Once the rider has an independent seat and her unsteady hands are no longer the issue, she can begin to work on undoing her horse’s evasive habit. She can longe her horse in side reins or work him in a round pen with side reins. The steady, elastic contact of side reins helps the horse understand that reaching for the bit can be comfortable after all.
Putting the horse on the predictable pattern of a circle can help set a good rhythm and encourage the horse to relax. It is critical to get the horse to relax in order to correct the evasion. Like longing, the horse working on a circle understands where he is supposed to be and he will start to experiment with reaching for the bit.

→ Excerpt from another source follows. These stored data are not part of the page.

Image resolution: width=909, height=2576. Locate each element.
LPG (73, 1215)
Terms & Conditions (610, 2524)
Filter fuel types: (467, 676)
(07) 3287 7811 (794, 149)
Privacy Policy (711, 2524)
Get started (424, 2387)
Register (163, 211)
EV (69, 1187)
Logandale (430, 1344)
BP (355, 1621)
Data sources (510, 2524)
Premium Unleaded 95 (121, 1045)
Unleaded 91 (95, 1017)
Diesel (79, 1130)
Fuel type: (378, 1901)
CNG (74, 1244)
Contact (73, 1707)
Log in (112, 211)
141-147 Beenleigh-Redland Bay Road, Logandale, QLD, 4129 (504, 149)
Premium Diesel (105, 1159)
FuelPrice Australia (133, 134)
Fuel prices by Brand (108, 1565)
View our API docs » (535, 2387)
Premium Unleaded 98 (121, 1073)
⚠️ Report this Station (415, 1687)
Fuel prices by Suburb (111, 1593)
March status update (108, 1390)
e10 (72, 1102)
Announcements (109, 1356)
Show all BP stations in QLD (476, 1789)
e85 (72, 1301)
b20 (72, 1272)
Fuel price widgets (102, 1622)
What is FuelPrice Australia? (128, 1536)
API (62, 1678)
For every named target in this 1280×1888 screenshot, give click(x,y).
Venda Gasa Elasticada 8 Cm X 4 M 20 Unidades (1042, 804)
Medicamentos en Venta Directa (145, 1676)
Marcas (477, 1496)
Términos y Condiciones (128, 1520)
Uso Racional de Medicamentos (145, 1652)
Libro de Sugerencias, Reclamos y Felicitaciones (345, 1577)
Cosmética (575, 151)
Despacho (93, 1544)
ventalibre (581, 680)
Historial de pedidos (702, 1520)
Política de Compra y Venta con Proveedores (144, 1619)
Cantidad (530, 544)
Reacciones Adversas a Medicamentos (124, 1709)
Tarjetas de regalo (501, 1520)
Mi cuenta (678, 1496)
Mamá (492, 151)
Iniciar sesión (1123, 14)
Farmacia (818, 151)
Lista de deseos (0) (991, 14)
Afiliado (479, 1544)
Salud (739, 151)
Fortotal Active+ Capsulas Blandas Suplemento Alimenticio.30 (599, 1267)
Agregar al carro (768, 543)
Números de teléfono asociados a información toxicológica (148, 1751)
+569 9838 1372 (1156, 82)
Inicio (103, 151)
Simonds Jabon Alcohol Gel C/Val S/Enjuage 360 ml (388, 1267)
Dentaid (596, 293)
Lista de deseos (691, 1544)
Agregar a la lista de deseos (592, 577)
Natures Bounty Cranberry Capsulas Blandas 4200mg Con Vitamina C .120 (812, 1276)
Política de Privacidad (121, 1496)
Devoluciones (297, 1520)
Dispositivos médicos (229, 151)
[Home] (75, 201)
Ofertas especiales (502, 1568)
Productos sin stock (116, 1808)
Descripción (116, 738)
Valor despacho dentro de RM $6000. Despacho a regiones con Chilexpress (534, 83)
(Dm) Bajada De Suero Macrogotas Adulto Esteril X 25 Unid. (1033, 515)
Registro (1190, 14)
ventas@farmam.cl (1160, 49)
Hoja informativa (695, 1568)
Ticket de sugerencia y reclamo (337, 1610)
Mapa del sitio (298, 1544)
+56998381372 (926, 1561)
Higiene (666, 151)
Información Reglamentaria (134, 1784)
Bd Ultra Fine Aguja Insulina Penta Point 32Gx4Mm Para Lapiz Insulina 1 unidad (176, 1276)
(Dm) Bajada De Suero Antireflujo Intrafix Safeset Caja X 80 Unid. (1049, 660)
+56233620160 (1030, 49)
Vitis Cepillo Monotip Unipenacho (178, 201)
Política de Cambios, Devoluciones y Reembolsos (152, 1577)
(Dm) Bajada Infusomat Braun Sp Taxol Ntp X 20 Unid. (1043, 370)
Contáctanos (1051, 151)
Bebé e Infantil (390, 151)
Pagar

Another excellent way to encourage rhythm and relaxation is to work the horse over low cavelletti or ground poles. These also encourage the horse to stretch forward and down. When he does this and finds that he can now trust his riders hands to be steady and soft, the horse will begin reaching for the bit.
Although it is not an evasion of the bit, some horses learn to lean on their riders hands for balance. Half halts and transitions can help these horses bring their hind legs farther under their bellies and carry more of their weight on their hindquarters. As the horse steps under himself more, he becomes better balanced and can soften in front.
If your horse evades the bit, one of the first things you should do is have his teeth checked by an equine dentist to make sure there is nothing causing him physical discomfort. Then make sure that the bit is the right size and is fitted correctly. The bit should not be too thick or too thin. It should not stick out either side of the horse’s mouth nor should it pinch the lips. If the bit hangs too low or too high in the horse’s mouth, it can bump the teeth and make the horse uncomfortable. With a snaffle, there should be one or two wrinkles in the lips so that the bit is seated firmly in place. A dropped, figure eight or flash noseband can help hold a snaffle in place so it cannot slip sideways through the horse’s mouth if the rider takes too much rein on one side or the other. Make sure the throatlatch is not so tight that it restricts the horse’s breathing and that all of the bridle straps lay flat, not twisted.
If the horse is always comfortable with his bit, the bridle, and his rider’s hands, bit evasions will not get started in the first place.